The night gymnastics became a contact sport

NevegymnasticsRight now, I’m sitting in the front row of our local gymnastics center’s waiting area, near huge, plate glass windows, doggedly watching my 4 year old’s class.

Not because the class is riveting (girlfriend, please!). In truth, it’s not even my daughter Neve – in her purple gymnastics suit with silver stars, and her brown, curly hair swept up in a side ponytail – that I’m focused on. It’s another girl in her class, a bigger one who’s wearing a pink dance leotard with a sheer skirt.

Why? Because Pinky’s the one who got so impatient with Neve last week during class that she, by all reports, decked her.

The story goes like this: as Neve’s classmates individually made their way around a circuit of various kinds of equipment, Neve stopped to ask the teacher a question about how she was supposed to do something; she must have had trouble getting the teacher’s attention, because Pinky, who was behind Neve in line, got frustrated, hit/pushed Neve pretty hard from behind, and called her “stupid.”
☆ ☆ ☆ ☆ ☆ ☆ ☆
▶ [Directives]
**a.** Quote the gymnastics post word for word, everything from "NevegymnasticsRight now, I’m" down to "a sheer skirt.".
**b.** Answer these questions using the gymnastics post.
(i) How old is the child whose class is being watched?
(ii) What is the other girl in the class wearing?
(iii) What word did that girl call Neve?
The listing that follows is not needed for anything asked here.

▶ [Provided material]
☆ ☆ ☆ ☆ ☆ ☆ ☆
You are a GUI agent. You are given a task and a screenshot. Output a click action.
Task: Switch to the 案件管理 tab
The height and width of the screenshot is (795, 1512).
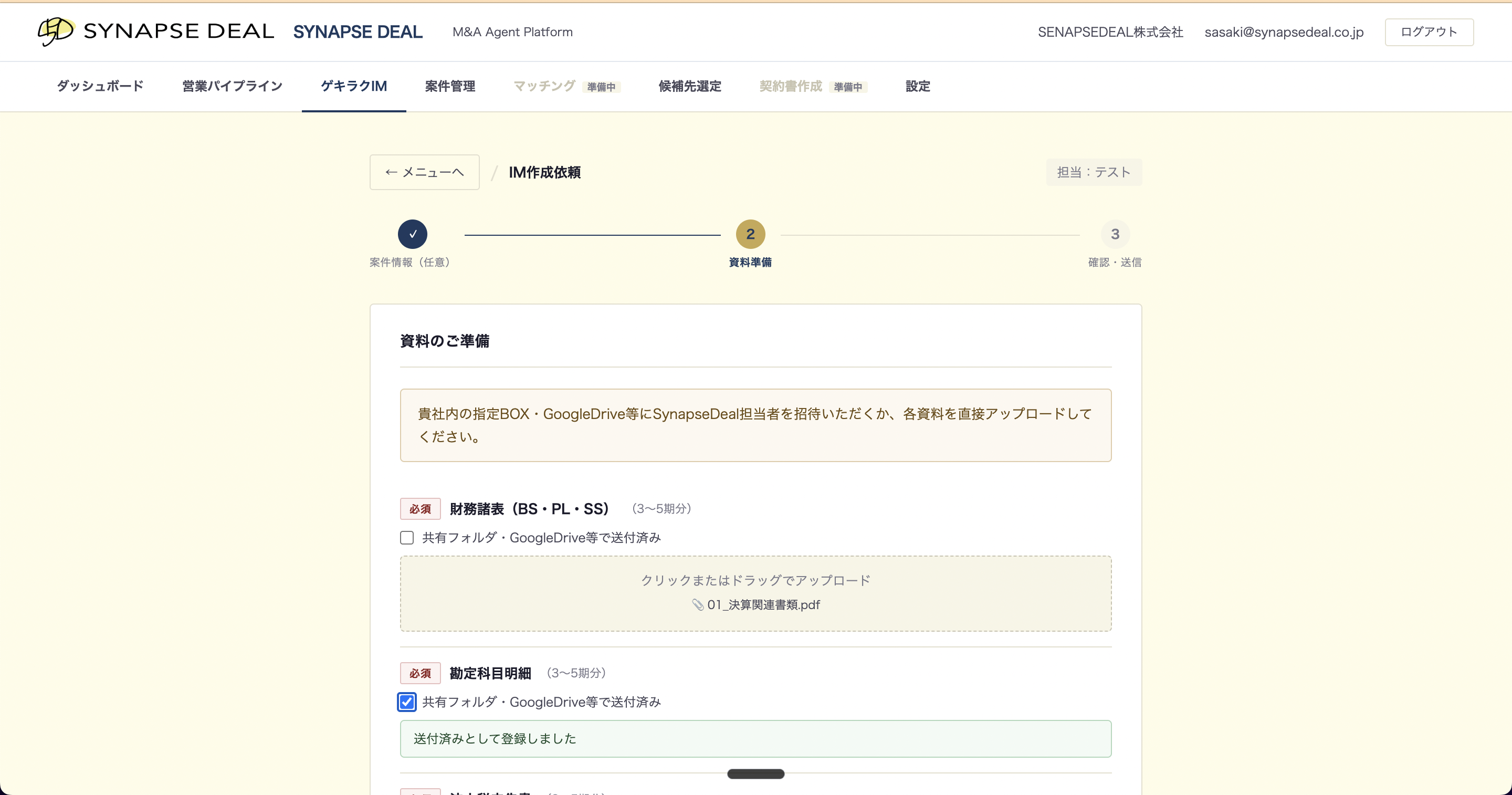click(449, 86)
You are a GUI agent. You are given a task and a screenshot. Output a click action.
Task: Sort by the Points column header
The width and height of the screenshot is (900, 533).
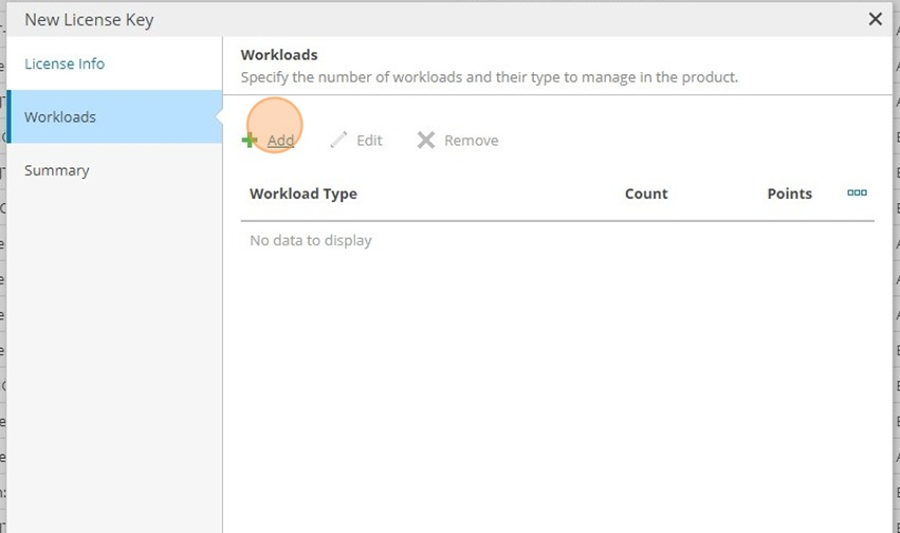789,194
☆ ☆ ☆ ☆ ☆ ☆ ☆
▶ [Responses to the tasks]
**a.**
NevegymnasticsRight now, I’m sitting in the front row of our local gymnastics center’s waiting area, near huge, plate glass windows, doggedly watching my 4 year old’s class.

Not because the class is riveting (girlfriend, please!). In truth, it’s not even my daughter Neve – in her purple gymnastics suit with silver stars, and her brown, curly hair swept up in a side ponytail – that I’m focused on. It’s another girl in her class, a bigger one who’s wearing a pink dance leotard with a sheer skirt.

**b.**
(i) She is 4 years old.
(ii) She is wearing a pink dance leotard with a sheer skirt.
(iii) She called Neve "stupid."